A fluorescence up-conversion technique was employed to study the ultrafast process at specific wavelengths. Fig. 4 shows the time-resolved peak fluorescence of DSA and BDPVA in toluene. A variety of wavelengths covering the PL spectra were selected to study the structural evolution. As shown in Fig. 4a and b, the peak intensity of DSA at a shorter wavelength decreased much faster than that at a longer wavelength. For instance, a comparison between the intensity at 530 and 600 nm is shown in Fig. 4c. As indicated in the TA spectrum, 530 nm is the emission from an initially twisted structure right after excitation. Whereas, 600 nm is around the peak of the steady state PL spectrum of DSA. It was clearly shown that the emission at 530 nm was generated immediately after the excitation to reach the apex, and then underwent a fast decrease in 50 ps. In contrast, the emission at 600 nm was not directly pumped to the peak. It exhibited an increase in ∼20 ps after excitation and then remained nearly constant. This evidence shows that the species emitting at 600 nm is not preferably generated by the excitation pulse; instead it mainly originates from a fast evolution process, which is intramolecular rotation on this occasion.
Fig. 4 Time-resolved peak fluorescence of (a and c) DSA and (b and d) BDPVA at different wavelengths. |
Global fitting of the transients reveals the ultrafast decay kinetics of DSA and BDPVA as summarized in Table 2. DSA consists of three components with τ of 1.625, 15.29 and 3346 ps, respectively.
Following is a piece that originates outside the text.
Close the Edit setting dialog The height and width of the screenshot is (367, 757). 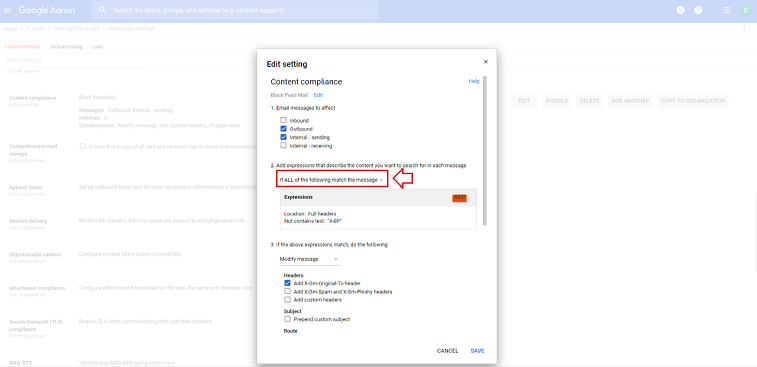pos(486,62)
The longest τ (3346 ps) can be attributed to the fluorescence process which is in agreement with the TCSPC data as shown below.21 The other two species with much shorter τ (1.625 and 15.29 ps) indicate the fast relaxation via intramolecular rotation after initial excitation. The amplitudes (Ai) demonstrate that the fast decay at 530 nm, where the stimulated emission occurs, is mainly induced by the species with short τ. In contrast, at 600 nm, which is around the peak wavelength of the PL spectra, the decay curve is dominated by the long τ species. And the slightly negative amplitudes of τ1 and τ2 indicate that the species emitting at 600 nm is generated not only by the excitation, but also by a transition from the short τ species.36,37 The intramolecular rotation around the vinyl facilitates the planarization and therefore the emitting wavelength is shifted from 530 nm to 600 nm due to the extended conjugation. A similar phenomenon is observed for BDPVA. Notably, the amplitudes of τ3 are much higher than those of τ1 and τ2 for both 500 and 550 nm. Taking the TA spectrum into account, the energy of the excited state is hardly affected by the rotation around the vinyl due to the huge steric hindrance around the biphenyl moiety. Although the intramolecular rotation does occur as indicated by the evolution of amplitudes, it has negligible effects on the conjugation so that the long τ species which is fluorescent becomes dominant.38
Detection (nm) | A 1 | A 2 | A 3 | τ 1 (ps) | τ 2 (ps) | τ 3 (ps) | |
---|---|---|---|---|---|---|---|
DSA | 530 | 0.069 | 0.730 | 0.232 | 1.625 | 15.29 | 3346 |
600 | −0.117 | −0.039 | 0.899 | ||||
BDPVA | 500 | 0.047 | 0.115 | 0.820 | 1.993 | 9.904 | 1550 |
550 | 0.021 | −0.178 | 0.902 |
It is shown by ultrafast spectroscopy that the intramolecular rotation around the vinyl occurs for both DSA and BDPVA with different outcomes due to the geometrical difference in the molecular structures. It can be inferred that BP2VA, BMOSA and BTVA bearing a DVA structure will undergo a similar structural evolution and relax to a more planar structure than the ground state in dilute solution. The ones having a similar structure to BDPVA indeed will also relax to a planar structure, however, with much less conjugation from the peripheral moiety involved. The steric hindrance becomes significant for the biphenyl derived moieties such as BDPVA and therefore the excited state energy remains nearly unchanged in the presence of intramolecular rotation. Hopefully, the excited sate energy level and configuration can be precisely controlled by the proper design of substituents on vinyl.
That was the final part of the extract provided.